The Google I/O 2024 keynote session allowed the company to show off its impressive array of artificial intelligence (AI) models and tools it has been working on for some time. Most of the introduced features will make their way to public previews in the coming months. However, the most interesting technology presented at the event won’t be here for a while. Developed by Google DeepMind, this new AI assistant is called Project Astra and demonstrates real-time interaction based on computer vision.

Project Astra is an AI model that can perform tasks that are extremely advanced for existing chatbots. Google follows a system where it uses its biggest and most powerful AI models to train its production-ready models. Highlighting one such example of an AI model currently being trained, Google DeepMind co-founder and CEO Demis Hassabis demonstrated Project Astra. Introducing it, he said: “Today we have an exciting new advance to share about the future of AI assistants, which we call Project Astra. For a long time, we wanted to create a universal AI agent that could be really useful in everyday life.”

Hassabis also listed a set of requirements the company has set for such AI agents. They must understand and respond to complex and dynamic real-world environments, and must remember what they see in order to develop context and take action. In addition, it also needs to be teachable and personable so that it can learn new skills and hold conversations without delay.

With this description, DeepMind’s CEO demonstrated a demo video in which a user can be seen holding a smartphone with a camera app open. The user talks to the AI ​​and the AI ​​instantly responds by answering various vision-based queries. The AI ​​was also able to use the visual information for context and answer related questions requiring generative abilities. For example, the user showed the AI ​​some crayons and asked the AI ​​to describe them with alliteration. Without any delay, the chatbot says, “Creative Crayons are coloring merrily. They certainly create colorful creations.”

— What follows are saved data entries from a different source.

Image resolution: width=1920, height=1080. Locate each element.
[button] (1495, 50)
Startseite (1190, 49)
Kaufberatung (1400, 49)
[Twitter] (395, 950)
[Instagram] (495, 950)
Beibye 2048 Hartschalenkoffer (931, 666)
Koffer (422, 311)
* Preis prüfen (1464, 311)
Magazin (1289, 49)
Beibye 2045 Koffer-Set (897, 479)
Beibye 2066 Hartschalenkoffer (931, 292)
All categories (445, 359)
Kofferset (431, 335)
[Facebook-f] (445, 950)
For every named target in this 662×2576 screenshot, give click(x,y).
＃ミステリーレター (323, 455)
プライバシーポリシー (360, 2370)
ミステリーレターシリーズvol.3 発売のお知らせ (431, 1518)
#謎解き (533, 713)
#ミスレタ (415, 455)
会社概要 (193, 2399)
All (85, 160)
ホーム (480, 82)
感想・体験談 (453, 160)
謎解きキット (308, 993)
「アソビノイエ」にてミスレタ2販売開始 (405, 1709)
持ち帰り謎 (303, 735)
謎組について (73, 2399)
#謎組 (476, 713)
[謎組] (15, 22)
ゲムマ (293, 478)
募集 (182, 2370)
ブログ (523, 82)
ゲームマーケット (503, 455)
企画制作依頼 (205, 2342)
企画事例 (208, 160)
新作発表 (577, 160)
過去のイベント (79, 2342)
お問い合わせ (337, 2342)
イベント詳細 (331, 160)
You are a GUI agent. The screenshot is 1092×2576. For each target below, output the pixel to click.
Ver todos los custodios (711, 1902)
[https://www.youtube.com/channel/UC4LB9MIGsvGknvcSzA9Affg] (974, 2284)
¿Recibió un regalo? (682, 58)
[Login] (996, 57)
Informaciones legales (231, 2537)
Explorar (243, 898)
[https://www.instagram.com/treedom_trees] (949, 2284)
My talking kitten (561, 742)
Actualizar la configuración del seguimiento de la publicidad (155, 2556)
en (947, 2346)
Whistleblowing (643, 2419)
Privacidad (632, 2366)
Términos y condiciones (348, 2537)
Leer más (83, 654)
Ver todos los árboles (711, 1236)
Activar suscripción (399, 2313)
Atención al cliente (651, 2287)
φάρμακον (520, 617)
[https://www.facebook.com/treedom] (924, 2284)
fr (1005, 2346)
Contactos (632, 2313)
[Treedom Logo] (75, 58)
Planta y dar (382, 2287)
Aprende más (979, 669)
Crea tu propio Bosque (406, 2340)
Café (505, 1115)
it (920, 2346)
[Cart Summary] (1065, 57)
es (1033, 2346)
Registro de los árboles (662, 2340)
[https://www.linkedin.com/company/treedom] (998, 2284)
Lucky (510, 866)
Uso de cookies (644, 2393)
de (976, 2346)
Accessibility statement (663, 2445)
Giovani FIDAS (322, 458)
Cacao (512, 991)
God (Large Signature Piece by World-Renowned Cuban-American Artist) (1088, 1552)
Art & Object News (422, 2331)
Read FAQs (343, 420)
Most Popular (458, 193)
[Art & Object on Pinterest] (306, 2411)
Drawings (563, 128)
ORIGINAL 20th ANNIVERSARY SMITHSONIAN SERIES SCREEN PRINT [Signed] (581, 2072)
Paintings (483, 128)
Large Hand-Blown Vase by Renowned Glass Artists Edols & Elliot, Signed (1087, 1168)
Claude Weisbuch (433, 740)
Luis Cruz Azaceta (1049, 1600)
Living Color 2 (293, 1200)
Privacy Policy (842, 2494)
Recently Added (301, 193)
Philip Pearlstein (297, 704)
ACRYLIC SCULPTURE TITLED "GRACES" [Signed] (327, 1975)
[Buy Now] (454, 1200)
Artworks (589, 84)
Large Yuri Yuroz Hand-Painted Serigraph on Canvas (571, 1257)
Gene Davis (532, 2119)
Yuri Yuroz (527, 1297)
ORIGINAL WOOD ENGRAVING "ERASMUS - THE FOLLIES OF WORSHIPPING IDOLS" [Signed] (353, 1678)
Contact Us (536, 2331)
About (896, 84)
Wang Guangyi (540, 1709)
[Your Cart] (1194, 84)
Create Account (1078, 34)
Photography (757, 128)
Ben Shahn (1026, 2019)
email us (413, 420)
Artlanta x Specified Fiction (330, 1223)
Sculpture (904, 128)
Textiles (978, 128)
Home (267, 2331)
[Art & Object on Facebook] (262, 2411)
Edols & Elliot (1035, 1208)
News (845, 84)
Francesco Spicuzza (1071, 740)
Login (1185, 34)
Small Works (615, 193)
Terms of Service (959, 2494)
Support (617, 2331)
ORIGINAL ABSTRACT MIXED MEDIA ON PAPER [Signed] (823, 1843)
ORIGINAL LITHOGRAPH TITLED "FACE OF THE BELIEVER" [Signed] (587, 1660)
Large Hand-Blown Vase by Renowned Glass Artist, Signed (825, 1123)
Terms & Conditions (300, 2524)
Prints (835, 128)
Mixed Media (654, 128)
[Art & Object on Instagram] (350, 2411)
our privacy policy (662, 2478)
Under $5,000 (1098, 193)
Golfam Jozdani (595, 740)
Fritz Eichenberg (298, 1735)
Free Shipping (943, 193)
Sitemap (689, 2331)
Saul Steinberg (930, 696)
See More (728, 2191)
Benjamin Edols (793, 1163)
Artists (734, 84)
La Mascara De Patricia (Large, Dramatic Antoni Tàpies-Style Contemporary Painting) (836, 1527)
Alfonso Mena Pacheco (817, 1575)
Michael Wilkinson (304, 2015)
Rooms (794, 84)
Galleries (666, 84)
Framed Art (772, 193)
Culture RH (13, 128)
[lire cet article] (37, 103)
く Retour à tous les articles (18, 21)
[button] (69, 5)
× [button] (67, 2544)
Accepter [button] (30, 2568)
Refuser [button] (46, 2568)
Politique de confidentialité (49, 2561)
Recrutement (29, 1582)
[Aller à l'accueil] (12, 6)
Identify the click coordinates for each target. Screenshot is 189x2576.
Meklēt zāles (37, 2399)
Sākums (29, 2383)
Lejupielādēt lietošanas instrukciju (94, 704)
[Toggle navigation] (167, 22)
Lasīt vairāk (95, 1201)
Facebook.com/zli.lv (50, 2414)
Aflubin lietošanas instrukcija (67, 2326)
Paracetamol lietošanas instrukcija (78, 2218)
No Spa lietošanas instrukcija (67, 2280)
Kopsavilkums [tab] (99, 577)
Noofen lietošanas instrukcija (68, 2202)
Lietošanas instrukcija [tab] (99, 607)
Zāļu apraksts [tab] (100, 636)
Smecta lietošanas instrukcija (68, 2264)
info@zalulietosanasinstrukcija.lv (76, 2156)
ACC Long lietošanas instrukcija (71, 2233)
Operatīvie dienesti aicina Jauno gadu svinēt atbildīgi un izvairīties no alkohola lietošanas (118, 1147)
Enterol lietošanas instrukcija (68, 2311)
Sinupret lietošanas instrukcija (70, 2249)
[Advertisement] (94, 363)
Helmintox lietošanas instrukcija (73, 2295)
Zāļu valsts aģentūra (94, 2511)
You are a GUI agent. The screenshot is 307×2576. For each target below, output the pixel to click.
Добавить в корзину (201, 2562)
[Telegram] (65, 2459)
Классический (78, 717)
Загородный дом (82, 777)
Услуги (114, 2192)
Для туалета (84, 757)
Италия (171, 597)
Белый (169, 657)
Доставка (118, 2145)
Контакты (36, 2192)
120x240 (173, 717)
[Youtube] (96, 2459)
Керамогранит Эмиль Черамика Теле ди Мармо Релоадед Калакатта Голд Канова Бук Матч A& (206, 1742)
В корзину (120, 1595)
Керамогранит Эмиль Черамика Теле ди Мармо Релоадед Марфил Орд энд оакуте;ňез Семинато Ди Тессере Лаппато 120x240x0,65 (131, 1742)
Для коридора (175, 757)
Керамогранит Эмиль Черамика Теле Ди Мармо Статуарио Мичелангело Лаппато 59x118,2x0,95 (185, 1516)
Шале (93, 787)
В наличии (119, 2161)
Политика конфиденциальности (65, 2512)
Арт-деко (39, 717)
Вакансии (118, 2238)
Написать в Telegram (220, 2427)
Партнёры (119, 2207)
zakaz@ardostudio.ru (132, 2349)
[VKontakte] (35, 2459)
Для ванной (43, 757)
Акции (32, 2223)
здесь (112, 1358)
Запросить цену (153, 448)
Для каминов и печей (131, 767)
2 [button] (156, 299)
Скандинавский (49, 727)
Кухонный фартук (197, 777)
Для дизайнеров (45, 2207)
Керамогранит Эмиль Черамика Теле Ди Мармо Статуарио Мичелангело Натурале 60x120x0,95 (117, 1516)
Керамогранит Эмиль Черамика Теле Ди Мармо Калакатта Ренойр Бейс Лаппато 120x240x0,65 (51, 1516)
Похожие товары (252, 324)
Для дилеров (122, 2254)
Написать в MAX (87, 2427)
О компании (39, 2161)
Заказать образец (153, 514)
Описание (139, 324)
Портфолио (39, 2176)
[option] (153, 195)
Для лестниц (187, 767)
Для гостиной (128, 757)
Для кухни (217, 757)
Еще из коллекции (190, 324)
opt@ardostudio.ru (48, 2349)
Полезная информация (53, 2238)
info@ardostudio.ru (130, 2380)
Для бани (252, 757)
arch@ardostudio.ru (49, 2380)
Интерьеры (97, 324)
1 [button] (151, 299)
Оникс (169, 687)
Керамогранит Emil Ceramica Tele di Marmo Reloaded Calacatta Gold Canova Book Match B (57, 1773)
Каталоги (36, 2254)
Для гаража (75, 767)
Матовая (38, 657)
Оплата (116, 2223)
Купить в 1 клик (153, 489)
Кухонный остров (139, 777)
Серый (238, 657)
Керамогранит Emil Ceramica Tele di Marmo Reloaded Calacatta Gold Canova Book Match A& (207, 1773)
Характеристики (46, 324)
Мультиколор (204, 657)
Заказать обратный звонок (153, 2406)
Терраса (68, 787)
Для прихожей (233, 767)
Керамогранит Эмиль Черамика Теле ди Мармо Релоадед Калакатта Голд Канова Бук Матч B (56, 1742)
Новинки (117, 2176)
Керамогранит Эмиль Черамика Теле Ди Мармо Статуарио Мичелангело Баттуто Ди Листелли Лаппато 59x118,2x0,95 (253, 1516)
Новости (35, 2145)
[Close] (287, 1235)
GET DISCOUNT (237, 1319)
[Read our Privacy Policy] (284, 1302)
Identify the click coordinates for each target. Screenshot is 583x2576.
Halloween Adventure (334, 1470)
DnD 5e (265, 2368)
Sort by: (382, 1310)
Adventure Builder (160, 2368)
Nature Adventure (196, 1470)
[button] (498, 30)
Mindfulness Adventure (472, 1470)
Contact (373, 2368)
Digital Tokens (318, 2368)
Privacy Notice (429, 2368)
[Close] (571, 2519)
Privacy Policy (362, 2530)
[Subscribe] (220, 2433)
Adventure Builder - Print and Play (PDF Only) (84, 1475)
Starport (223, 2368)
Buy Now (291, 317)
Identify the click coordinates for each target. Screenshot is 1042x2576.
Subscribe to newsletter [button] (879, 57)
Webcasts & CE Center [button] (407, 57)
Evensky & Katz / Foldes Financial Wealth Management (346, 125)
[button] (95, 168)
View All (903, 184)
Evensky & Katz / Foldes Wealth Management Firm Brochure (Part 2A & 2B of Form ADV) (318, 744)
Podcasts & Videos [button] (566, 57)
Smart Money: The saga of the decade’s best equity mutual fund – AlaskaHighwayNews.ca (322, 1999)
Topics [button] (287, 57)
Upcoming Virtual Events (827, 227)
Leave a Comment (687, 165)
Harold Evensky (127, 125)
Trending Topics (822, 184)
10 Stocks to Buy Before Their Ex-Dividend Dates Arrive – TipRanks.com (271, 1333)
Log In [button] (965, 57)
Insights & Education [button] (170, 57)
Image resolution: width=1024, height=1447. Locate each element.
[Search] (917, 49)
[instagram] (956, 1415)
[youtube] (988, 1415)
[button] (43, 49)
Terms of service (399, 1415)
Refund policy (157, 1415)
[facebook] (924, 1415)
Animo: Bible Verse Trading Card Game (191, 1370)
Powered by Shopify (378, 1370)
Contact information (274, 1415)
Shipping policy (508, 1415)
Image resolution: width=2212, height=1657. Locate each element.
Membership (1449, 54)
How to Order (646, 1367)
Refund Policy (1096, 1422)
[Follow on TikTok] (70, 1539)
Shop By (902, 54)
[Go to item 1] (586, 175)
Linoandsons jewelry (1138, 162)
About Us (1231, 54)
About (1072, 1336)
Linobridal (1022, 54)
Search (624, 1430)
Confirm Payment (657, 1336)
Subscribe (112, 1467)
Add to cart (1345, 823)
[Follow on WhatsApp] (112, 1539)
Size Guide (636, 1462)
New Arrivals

But that wasn’t all. Further in the video, the user points to a window that shows some buildings and roads. When asked about the neighborhood, the AI ​​immediately gives the correct answer. This demonstrates the computer vision processing capability of the AI ​​model and the massive visual data set that would be required to train it. But perhaps the most interesting demonstration was when the AI ​​was asked about the user’s glasses. They appeared on the screen briefly for a few seconds and he was already off the screen. Yet the AI ​​could remember its position and guide the user to it.

The Astra project is not available in either public or private preview. Google is still working on the model and needs to understand the use cases of the AI ​​feature and decide how to make it available to users. This demonstration would be AI’s most ridiculous feat yet, but the OpenAI Spring Update event a day ago took some of the thunder away. During its event, OpenAI unveiled GPT-4o, which demonstrated similar capabilities and emotional voices that made AI sound more human.